Officials and journalists watch as the Martin Luther King Jr. mural is lowered from the wall at the downtown DC library.
Reginald Black

The Martin Luther King Jr. Library closed its doors in March for renovations. Among the significant objects in need of relocation was a painting that hung in the front area of the library. It depicted Martin Luther King, Jr., and snippets of the many marches and actions conducted by him and the Southern Christian Leadership Conference during the Civil Rights era. These were actions of the poor fighting for equality and justice for themselves.

The closing and remaking of this library branch is symbolic of big changes downtown and it leaves me wondering what will happen to those who live in those streets. Losing this building has moved the homeless community to the outskirts of the city to access services that had been offered at the library.

The significance of moving the MLK mural, illustrated. | 08.09.2017
The significance of moving the MLK mural, illustrated. By Reginald Black, Cynthia Mewborn, Elizabeth Bryant, Mildred Hall and Cynthia Mewborn.
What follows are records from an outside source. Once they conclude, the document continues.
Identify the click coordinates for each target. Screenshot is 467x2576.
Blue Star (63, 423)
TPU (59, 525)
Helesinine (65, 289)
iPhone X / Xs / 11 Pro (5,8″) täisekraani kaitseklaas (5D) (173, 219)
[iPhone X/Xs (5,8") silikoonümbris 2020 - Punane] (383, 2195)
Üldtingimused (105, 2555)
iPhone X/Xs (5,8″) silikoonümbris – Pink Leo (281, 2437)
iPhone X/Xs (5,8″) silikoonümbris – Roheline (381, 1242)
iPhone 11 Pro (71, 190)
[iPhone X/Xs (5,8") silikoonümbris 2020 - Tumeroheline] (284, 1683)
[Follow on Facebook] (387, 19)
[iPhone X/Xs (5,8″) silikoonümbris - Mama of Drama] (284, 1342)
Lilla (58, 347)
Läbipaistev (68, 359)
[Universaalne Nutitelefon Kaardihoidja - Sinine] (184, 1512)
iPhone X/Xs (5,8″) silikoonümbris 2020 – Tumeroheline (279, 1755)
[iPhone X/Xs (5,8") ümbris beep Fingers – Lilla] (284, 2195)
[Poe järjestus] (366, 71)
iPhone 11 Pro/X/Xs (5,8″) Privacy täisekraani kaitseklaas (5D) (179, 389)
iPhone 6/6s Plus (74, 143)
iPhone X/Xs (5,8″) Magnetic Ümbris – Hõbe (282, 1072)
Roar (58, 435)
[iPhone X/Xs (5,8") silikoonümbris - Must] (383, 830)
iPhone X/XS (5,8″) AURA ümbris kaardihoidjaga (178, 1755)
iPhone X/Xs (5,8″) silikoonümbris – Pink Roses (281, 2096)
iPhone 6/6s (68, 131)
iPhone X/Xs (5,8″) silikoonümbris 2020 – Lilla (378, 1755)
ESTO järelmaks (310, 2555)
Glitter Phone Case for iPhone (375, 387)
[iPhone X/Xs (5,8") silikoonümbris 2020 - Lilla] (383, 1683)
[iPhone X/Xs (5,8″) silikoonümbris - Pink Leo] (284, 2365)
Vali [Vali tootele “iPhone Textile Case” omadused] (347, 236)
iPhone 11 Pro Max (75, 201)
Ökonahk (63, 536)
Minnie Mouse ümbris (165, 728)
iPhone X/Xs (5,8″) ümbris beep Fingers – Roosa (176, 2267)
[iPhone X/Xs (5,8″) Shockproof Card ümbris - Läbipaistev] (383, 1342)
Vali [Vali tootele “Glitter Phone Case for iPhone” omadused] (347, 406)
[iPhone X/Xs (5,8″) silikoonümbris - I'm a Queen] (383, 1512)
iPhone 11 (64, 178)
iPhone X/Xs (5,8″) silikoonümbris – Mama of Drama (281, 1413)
In June, Mayor Muriel Bowser and others held a ceremony to remove this painting. She acknowledged that the renovation is a big investment and one that the city does not take lightly. World-class cities have world-class facilities like this one, Bowser said.

Also at the event was former mayor Anthony Williams. In his remarks he said that he thought a lot of his work and his successor’s work is really restoring respect for the city. He commented that our forefathers got a lot of things wrong, like slavery and secession, but one thing they got right is a vision for our city to be a collection of monuments — a living, breathing example of democracy. Williams noted that the renovation of the library is refurbishing the public realm. “We believe public ground — shared ground — is the higher ground,” he said.

The huge mural depicting the Civil Rights movement was one of the last things to go. The faces on that mural, representing those fighting for equality, will return when the new facility is complete, but we are left to wonder whether some of the faces among the displaced homeless community will return as well.

Everyone is anticipating the new state-of-the-art library. In the meantime those striving to strengthen and improve communities across the District will continue their valuable work.